La recensione su La vita è meravigliosa

di PETRAgrafico88
10 stelle

“La vita è meravigliosa” (“It’s a wonderful life”) è un film americano, in bianco e nero, del 1946, famosa opera di uno dei cineasti più importanti del cinema mondiale, ovvero Frank Capra.

Ispirato ad un racconto dell’ autore Philip Van Doren Stern, il film vede la partecipazione di attori eccellenti, quali il famosissimo James Stewart (“La donna che visse due volte”, “La finestra sul cortile”), l’attrice, premio Oscar, Donna Reed (“Da qui all’eternità”) e, tra gli altri, Lionel Barrymore, uno degli appartenenti alla famiglia d’attori più famosa di Hollywood, nonché prozio dell’attrice americana, pluripremiata e talentuosa, Drew Barrymore.

Consegna scritta a – Elenchi i titoli dei film, diversi da quello recensito, che la recensione cita tra parentesi.

Dati in ingresso –
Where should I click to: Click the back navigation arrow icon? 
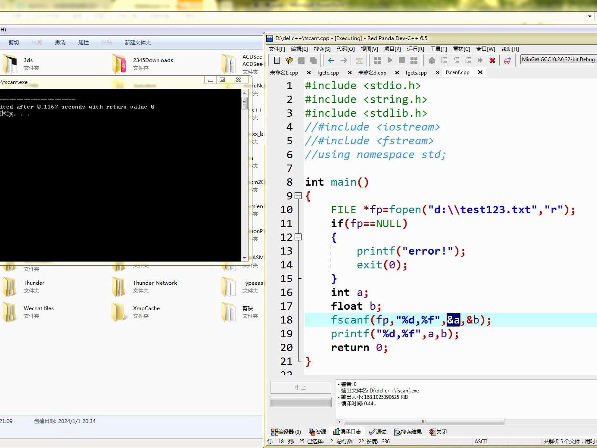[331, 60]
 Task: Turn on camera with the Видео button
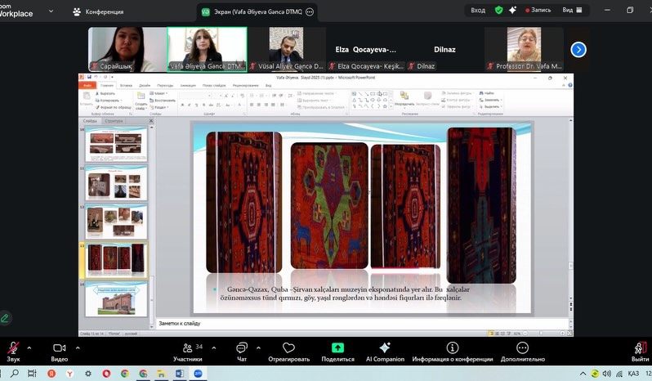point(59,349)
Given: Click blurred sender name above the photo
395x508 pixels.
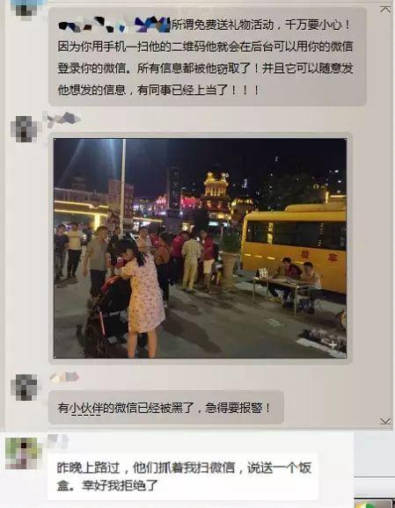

--

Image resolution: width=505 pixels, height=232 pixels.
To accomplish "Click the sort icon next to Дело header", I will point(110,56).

--

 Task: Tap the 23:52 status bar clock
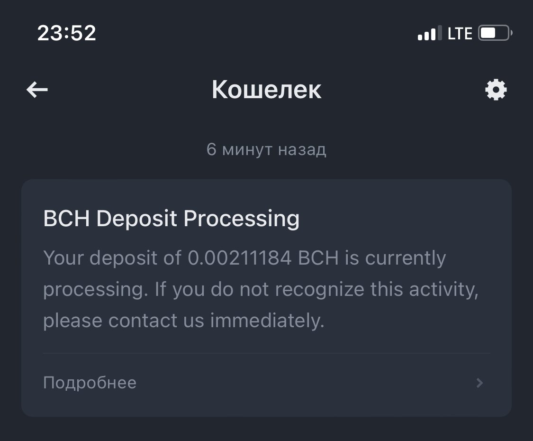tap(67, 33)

Consegna scritta b – Presenti come elenco numerato le righe dei record comprese tra quella che contiene "Task: Turn on camera with the Видео button" e quella che contiene "395x508 pixels.", entrambe incluse. Tralasci le righe vuote e ometta le immagini dalla risposta.

Soluzione proposta a –
- "La donna che visse due volte"
- "La finestra sul cortile"
- "Da qui all'eternità"

Soluzione proposta b –
1.  Task: Turn on camera with the Видео button
2. point(59,349)
3. Given: Click blurred sender name above the photo
4. 395x508 pixels.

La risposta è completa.